___ Document segment ___

The City Tote is unlined Italian calfskin with a single interior pocket and two handles that meet in the middle when the bag is empty. It measures roughly 38cm across, which means it holds a laptop, a hardback, and the miscellany of a working day without looking like you are moving house. The leather is vegetable-tanned, so it darkens with handling. Expect patina at the corners within six months. Expect the bag to stand upright on a desk or a train floor because the base is reinforced and the walls have enough body to resist slump. Brunello Cucinelli does not make totes that fold into themselves. The handles are stitched through twice, then edge-painted by hand. They sit high enough that the bag clears your hip when carried, low enough that it does not require a shoulder shrug to keep in place. There is no closure — no zip, no magnetic snap, no drawstring theatre. This is a deliberate omission. The tote assumes you are not carrying state secrets, and that a bag worth €2,400 should not require you to operate a mechanism every time you need your keys. It comes in three colours: tobacco, grey, and a near-black the house calls testa di moro. Choose the grey if you work in offices with white walls. Choose the tobacco if you don't.

Messenger

The Suede Messenger is 32cm wide, gusseted to 10cm, with a single crossbody strap that adjusts via a brass slider you will use once, then forget. The suede is from Tuscany, napped to a finish that shows finger marks if you press hard enough but buffs out with a dry cloth. It weighs less than you expect — around 600g empty — because Cucinelli skips the typical leather lining in favour of cotton canvas. This is not a cost-saving measure. Canvas breathes. It also means the bag does not develop the greenhouse warmth of a fully lined hide when carried against the body in summer. The front flap closes with a single leather tab that threads through a loop, then tucks under itself. No buckle. No magnet. You secure it by feel, which takes three days to learn and then becomes automatic. Inside: one zipped pocket, two open slips, and enough room for a paperback, a water bottle, and the edging paranoia of leaving the house without a laptop. The strap is adjustable from 95cm to 120cm, which accommodates most torso lengths without the bag riding at your hip like a fanny pack. Expect the suede to lighten at the fold line within a year. Expect this to look better than the factory finish. Brunello Cucinelli prices this at €2,200, which is less than the calfskin equivalent and more than any messenger needs to cost unless it is going to last a decade. This one will.

___

* _Short task A_
In the bag descriptions, how much does the Suede Messenger weigh when empty?
* _Short task B_
In the listing, rewrite the part that opens with the line containing "Task: Choose the 'Reminder rescheduled' pill" and closes with the end of the listing. Replace "pill" with "badge", keep everything else unchanged, and leave the pictures out.
The bag descriptions and the listing after them are unrelated material.

___ Working data ___

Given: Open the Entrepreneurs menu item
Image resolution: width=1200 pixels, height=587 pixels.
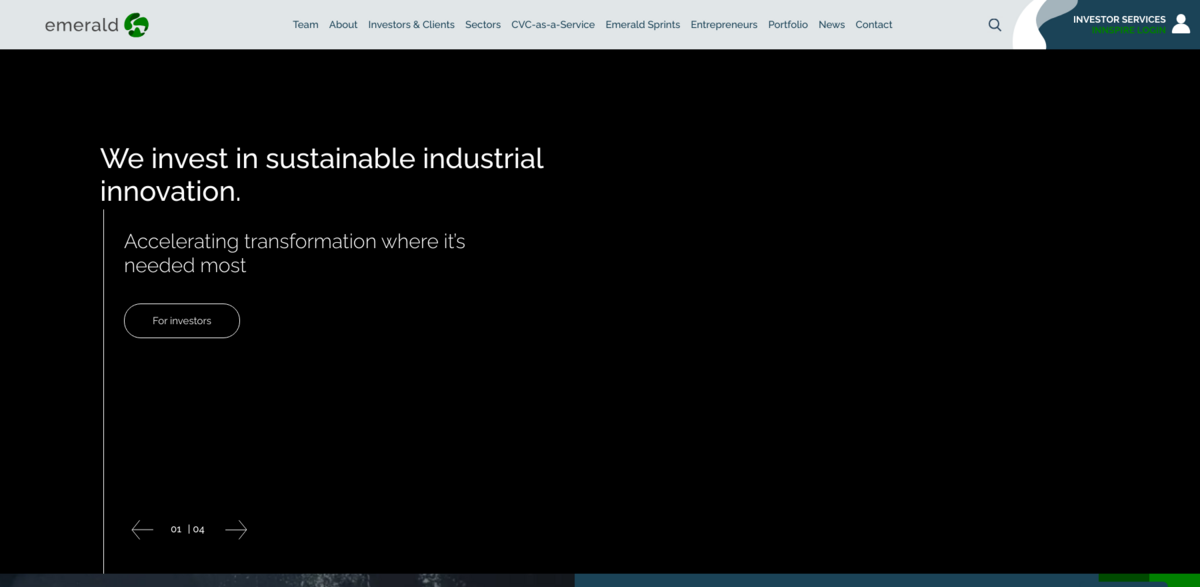Looking at the screenshot, I should 724,25.
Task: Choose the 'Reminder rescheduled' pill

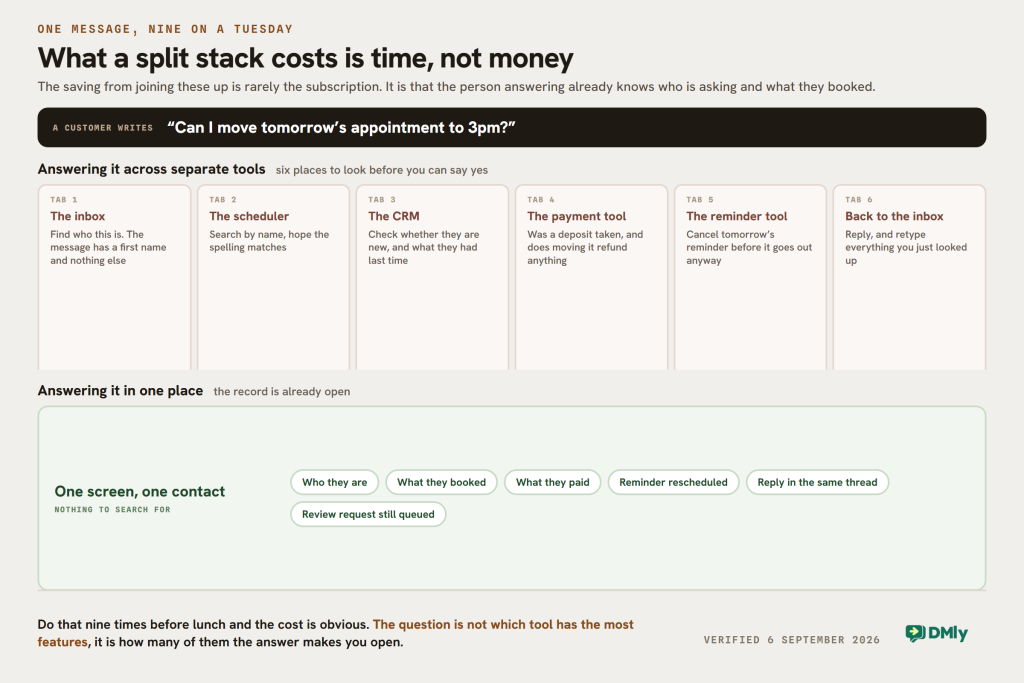Action: point(673,482)
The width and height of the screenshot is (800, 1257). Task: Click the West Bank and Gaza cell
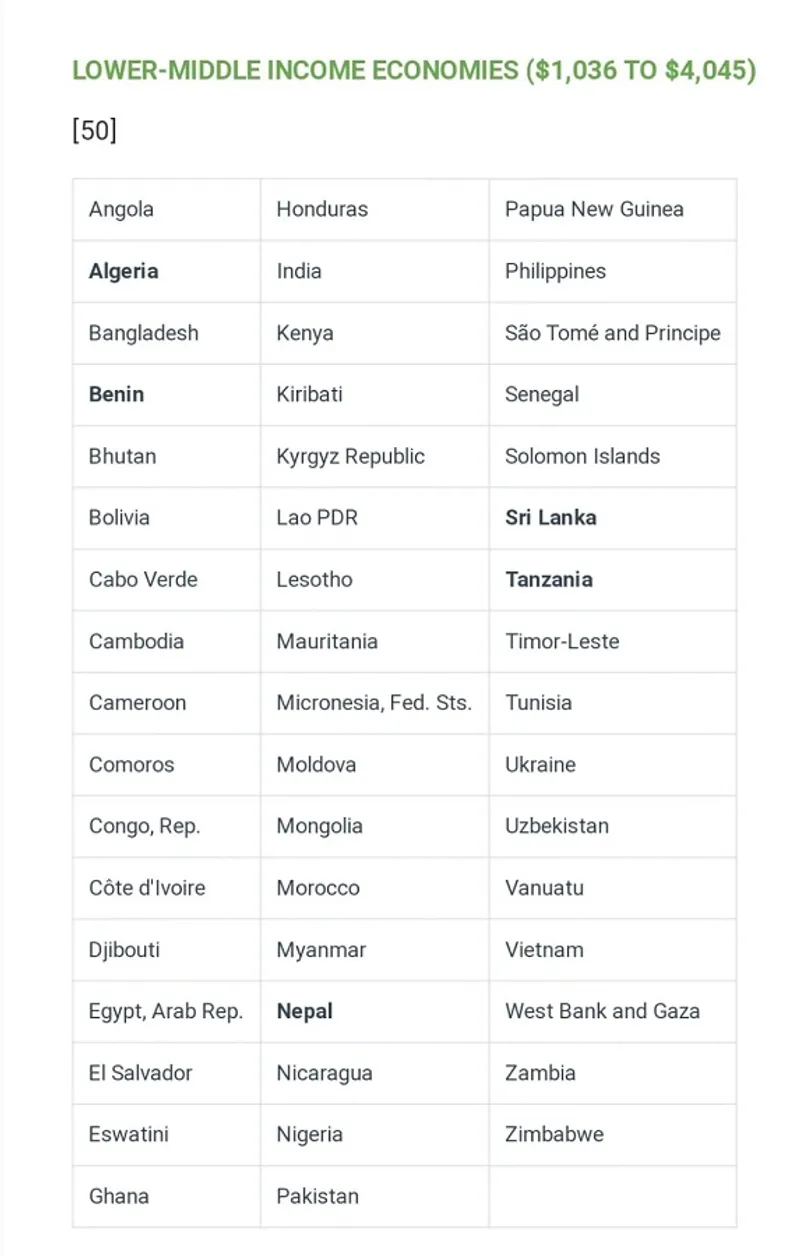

___

* _Worked solution A_
Around 600g.

* _Worked solution B_
Task: Choose the 'Reminder rescheduled' badge

Action: point(673,482)
The width and height of the screenshot is (800, 1257). Task: Click the West Bank and Gaza cell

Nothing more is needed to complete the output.